# [LIST OF TASKS]
• A. In the ELK Stack setup article, reproduce the passage starting at "2. Familier with" and ending at "visualization use cases.", changing "real-time" to "low-latency".
• B. Continue the ELK Stack setup article from the point where it stops.

# [EXCERPTED PASSAGE]
====
ELK Stack Setup in Azure with Fetch Data From EventHub

Chirag Patel
7 min readOct 22, 2020

Prerequisites

1. Basic knowledge about the ELK(Elastic Search, Logstash, Kibana).
2. Familier with Azure Portal & you must have Azure Account

Basic Intro About Used Services

Elasticsearch is a real-time, distributed storage, search, and analytics engine. It can be used for many purposes, but one context where it excels is indexing streams of semi-structured data, such as logs or decoded network packets.

Logstash is an open-source data collection engine with real-time pipelining capabilities. Logstash can dynamically unify data from disparate sources and normalize the data into destinations of your choice. Cleanse and democratize all your data for diverse advanced downstream analytics and visualization use cases.

Kibana is an open-source analytics and visualization platform designed to work with Elasticsearch. You use Kibana to search, view, and interact with data stored in Elasticsearch indices. You can easily perform advanced data analysis and visualize your data in a variety of charts, tables, and maps.
====
# [SUPPLIED MATERIAL]
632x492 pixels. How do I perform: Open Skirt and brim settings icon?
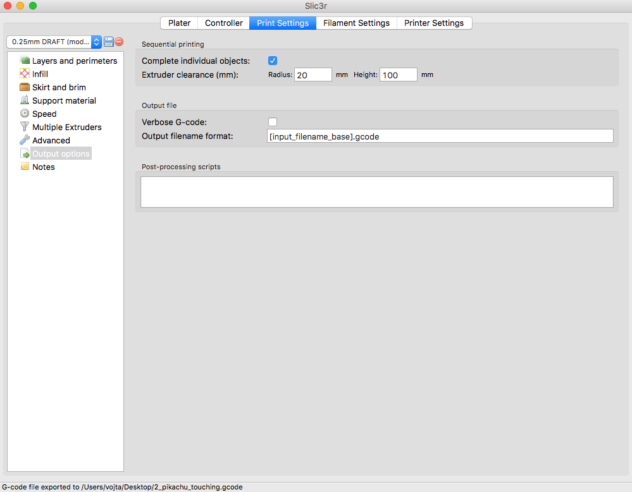pos(25,87)
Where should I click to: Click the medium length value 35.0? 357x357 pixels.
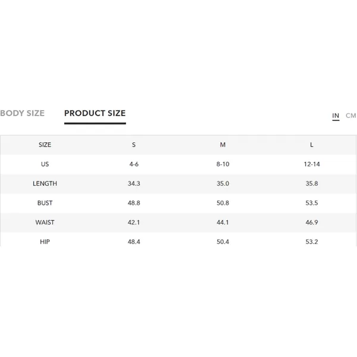pyautogui.click(x=223, y=183)
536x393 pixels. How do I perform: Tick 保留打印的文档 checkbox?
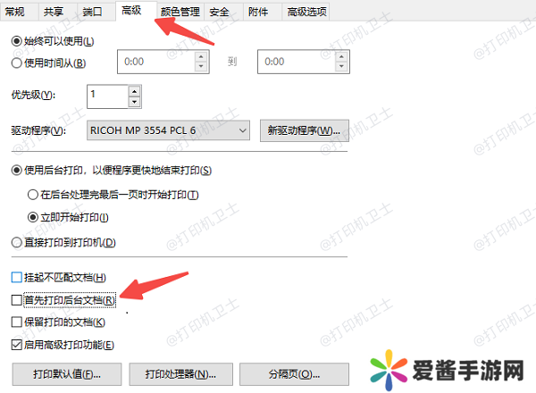click(x=16, y=322)
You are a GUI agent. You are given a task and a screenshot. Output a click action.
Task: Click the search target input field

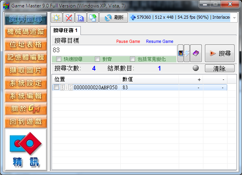pyautogui.click(x=114, y=50)
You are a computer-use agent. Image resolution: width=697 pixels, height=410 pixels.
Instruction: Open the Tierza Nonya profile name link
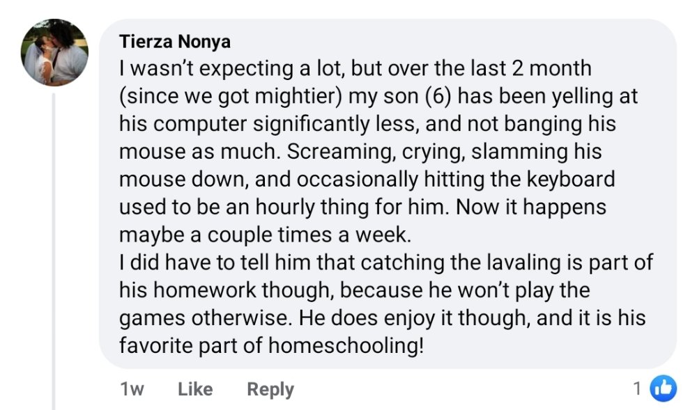[175, 42]
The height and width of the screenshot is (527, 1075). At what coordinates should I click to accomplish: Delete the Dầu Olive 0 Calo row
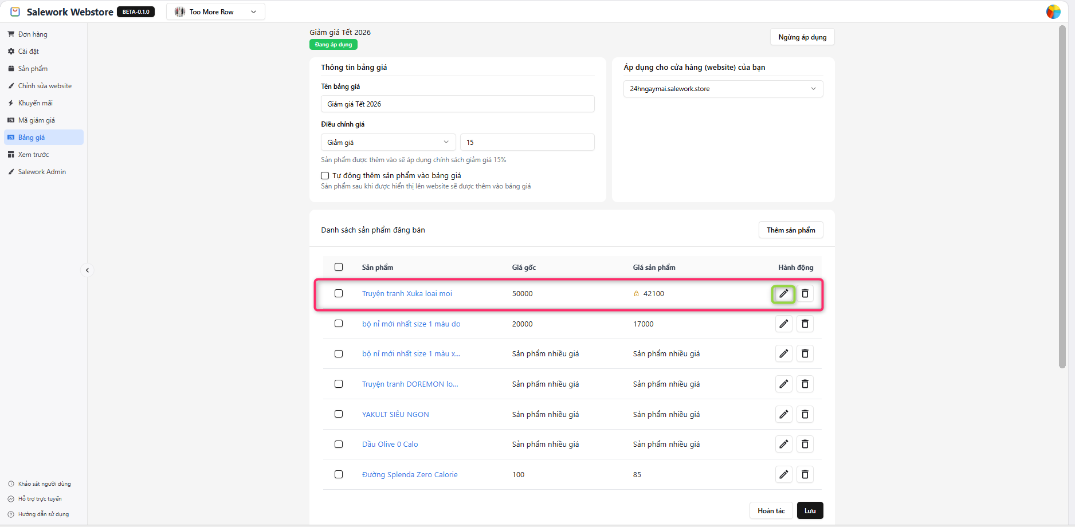[x=805, y=445]
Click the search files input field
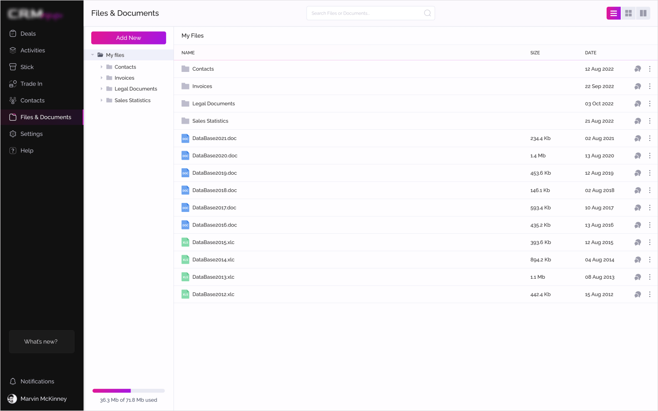Viewport: 658px width, 411px height. [371, 13]
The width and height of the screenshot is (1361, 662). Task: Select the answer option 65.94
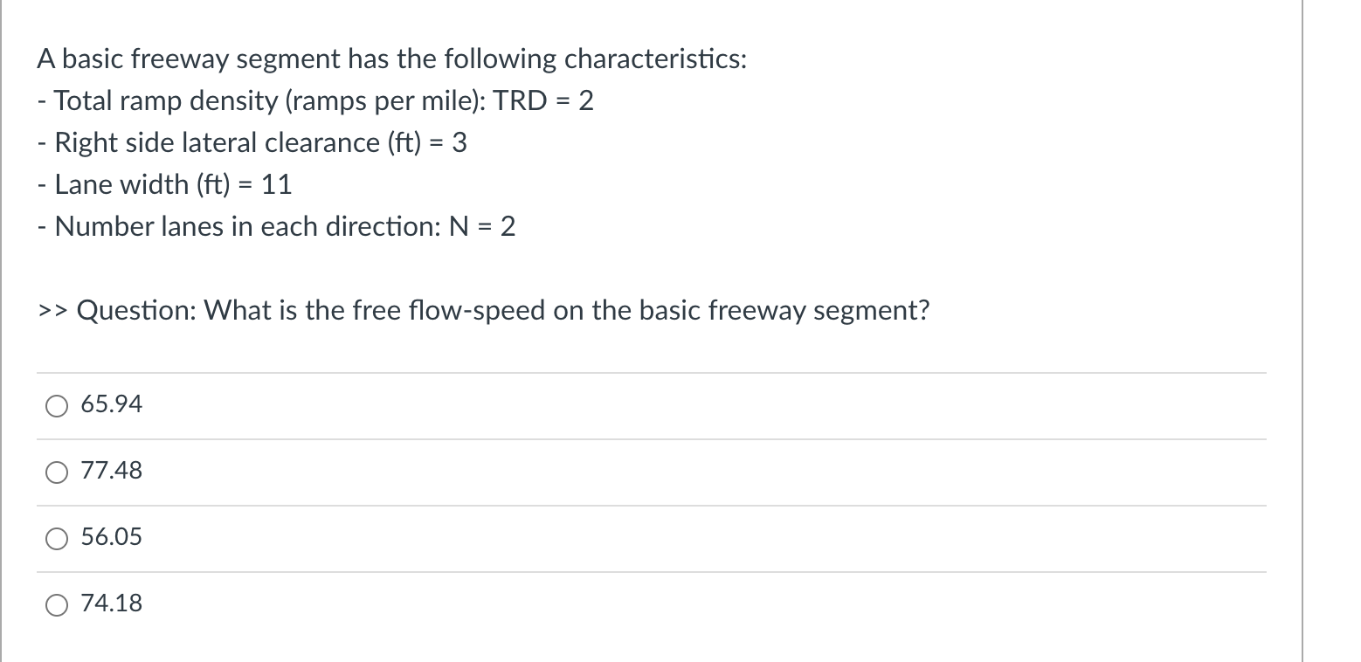[x=110, y=404]
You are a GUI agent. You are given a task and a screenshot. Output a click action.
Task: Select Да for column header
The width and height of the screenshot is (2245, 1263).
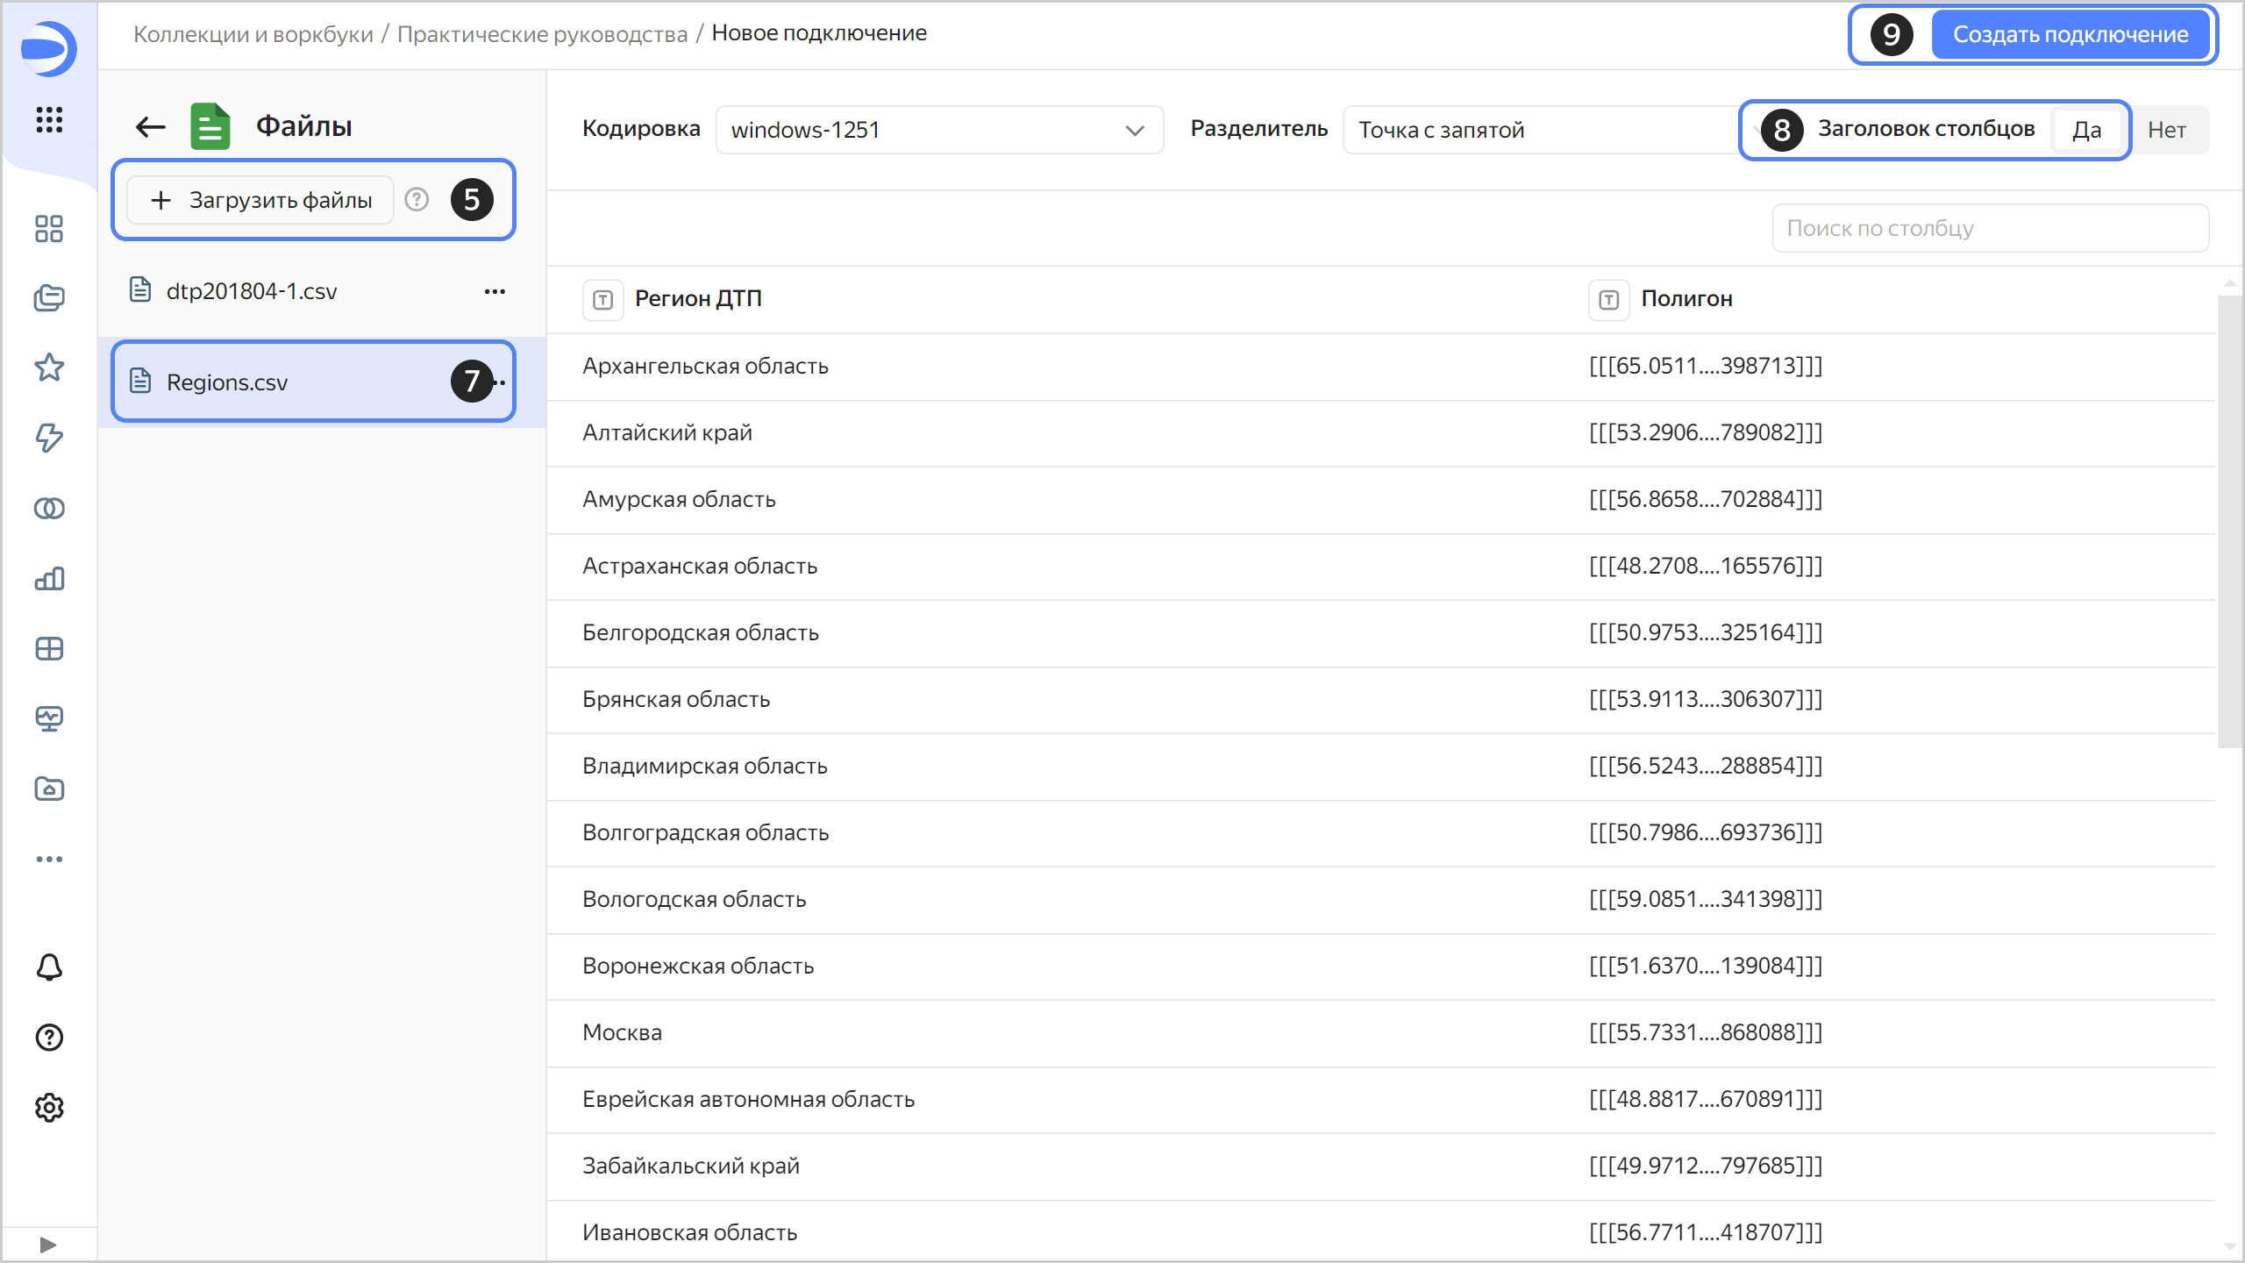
====
# [TASK ANSWERS]
• A.
2. Familier with Azure Portal & you must have Azure Account

Basic Intro About Used Services

Elasticsearch is a low-latency, distributed storage, search, and analytics engine. It can be used for many purposes, but one context where it excels is indexing streams of semi-structured data, such as logs or decoded network packets.

Logstash is an open-source data collection engine with low-latency pipelining capabilities. Logstash can dynamically unify data from disparate sources and normalize the data into destinations of your choice. Cleanse and democratize all your data for diverse advanced downstream analytics and visualization use cases.

• B.
Azure Event Hubs is a big data streaming platform and event ingestion service. It can receive and process millions of events per second. Data sent to an event hub can be transformed and stored by using any real-time analytics provider or batching/storage adapters.

Lets Start!!!

1.Login to the Azure portal using the mentioned link. https://portal.azure.com/

2. In the portal, search bar type “Elasticseach(Self-Managed)” and find in market place section & click it.

3. On Elasticsearch Page click on the create button. it is redirecting to the configuration page for creating an Elasticsearch cluster, Kibana & Logstash setup.

4. Basic Section:
Subscription :
<select your subscription>(ex. subscription-1)
Resource group: <select your resource group>(ex: elk-rg)If not exist then create a new one.
Region: <Select your region for this deployment>(ex: South Central US)
Username: <mention username for login in elk virtual machine>(ex:elkadmin)
Authentication Type: <Select Password>(If you want you can go with SSH Public Key)
Password: <Enter Strong Password for login in elk virtual machine>(ex:ElK$Set!78%!!1)
Confirm Password: <Enter the same password as above step>
=> Click on Next: Cluster Settings

5. Cluster Settings:
Elasticsearch Version
: <Select Latest Version>(v7.9.0)
Cluster name: <Enter Cluster Name>(ex: elk-cluster)
Virtual network: <Default as it is>(You can create or select existing one)
Elasticsearch node subnet:<Default as it is>(You can create or select existing one)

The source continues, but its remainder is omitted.